ADVANTAGES OF WTO’s TRIPS OVER WIPO

TRIPs recognize basic principles of national treatment (treating one’s own nationals and foreigners equally), and most-favored-nation treatment (equal treatment for nationals of all trading partners in the WTO). TRIPs ensured that adequate standards of protection exist in all member countries including standards employed in WIPO administered Paris and Bern Conventions. WTO has an effective enforcement mechanism that deals with domestic procedures and remedies for the enforcement of intellectual property rights. And also Dispute settlement system between WTO Members about the respect of the TRIPS obligations subject to the WTO’s dispute settlement procedures. It also has special transitional arrangements during the period when the new system is being introduced, for developed state 1 year, developing state 5 years and least developed state 11 years. WIPO-WTO Cooperation Agreement, 1995 suggests a mutually supportive relationship between WIPO and WTO. All these ensure that the WTO implemented TRIPS got an edge over traditional WIPO so there is no doubt that WTO should emerge as a single global institution for IPR.

CONCLUSION: WTO

Intellectual property evolved in developed countries as a social and economic need, they have a different level of IPR protection while developing and now they are fully developed and needed a higher level of IPR protection than ever, the same thing is happening with developing and least developing countries they need a different level of IPR protection than developed countries and not forcing of IPRs contrasting to their economical and social needs.
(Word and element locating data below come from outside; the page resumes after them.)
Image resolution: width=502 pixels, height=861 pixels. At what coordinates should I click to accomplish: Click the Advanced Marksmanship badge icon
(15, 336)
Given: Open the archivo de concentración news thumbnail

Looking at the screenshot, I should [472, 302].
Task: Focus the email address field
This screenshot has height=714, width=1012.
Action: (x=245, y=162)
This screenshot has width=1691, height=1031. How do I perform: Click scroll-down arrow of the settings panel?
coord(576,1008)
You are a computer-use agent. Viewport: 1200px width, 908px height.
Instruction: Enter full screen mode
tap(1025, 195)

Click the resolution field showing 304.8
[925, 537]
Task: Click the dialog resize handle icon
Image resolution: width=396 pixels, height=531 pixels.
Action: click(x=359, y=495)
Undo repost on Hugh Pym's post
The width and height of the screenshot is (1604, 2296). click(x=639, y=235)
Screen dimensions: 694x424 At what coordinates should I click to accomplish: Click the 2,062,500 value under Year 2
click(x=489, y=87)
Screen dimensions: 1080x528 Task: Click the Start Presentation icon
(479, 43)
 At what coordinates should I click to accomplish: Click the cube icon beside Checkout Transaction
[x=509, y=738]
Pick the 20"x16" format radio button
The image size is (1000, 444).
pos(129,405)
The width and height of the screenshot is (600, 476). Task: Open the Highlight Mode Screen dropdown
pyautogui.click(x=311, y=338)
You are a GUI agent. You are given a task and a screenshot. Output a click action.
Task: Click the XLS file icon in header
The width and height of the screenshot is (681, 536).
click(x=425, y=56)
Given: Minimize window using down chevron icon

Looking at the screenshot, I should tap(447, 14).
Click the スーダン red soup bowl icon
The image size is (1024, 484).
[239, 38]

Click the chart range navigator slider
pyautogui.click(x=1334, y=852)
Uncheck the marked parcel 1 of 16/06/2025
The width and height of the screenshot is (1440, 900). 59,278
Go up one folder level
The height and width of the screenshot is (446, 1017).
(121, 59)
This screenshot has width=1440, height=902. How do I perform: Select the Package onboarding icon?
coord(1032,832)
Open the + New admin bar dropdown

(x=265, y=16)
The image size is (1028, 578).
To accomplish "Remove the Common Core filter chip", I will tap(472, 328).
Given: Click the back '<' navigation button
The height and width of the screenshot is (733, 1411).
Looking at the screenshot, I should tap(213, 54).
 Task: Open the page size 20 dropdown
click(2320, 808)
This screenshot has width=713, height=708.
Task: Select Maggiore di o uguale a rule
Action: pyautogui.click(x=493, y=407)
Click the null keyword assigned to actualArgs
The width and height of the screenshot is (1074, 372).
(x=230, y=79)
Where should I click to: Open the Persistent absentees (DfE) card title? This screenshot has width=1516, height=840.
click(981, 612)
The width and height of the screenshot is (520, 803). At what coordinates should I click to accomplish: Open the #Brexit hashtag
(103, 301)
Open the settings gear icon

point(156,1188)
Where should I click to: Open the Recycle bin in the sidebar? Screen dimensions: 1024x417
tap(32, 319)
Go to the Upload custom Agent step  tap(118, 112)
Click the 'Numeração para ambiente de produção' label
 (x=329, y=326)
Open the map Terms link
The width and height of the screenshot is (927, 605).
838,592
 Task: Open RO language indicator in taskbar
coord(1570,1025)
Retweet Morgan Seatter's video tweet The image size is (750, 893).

Striking balance between developed and developing countries interests is the gist of successful global institutions. WIPO failed to do that, WTO managed to balance these two contrasting interests by various measures till now effectively sometimes by diplomatically sometimes by “carrot and stick approach”, therefore WTO should be a single global institution with exclusive competence to conduct international negotiations on IPR.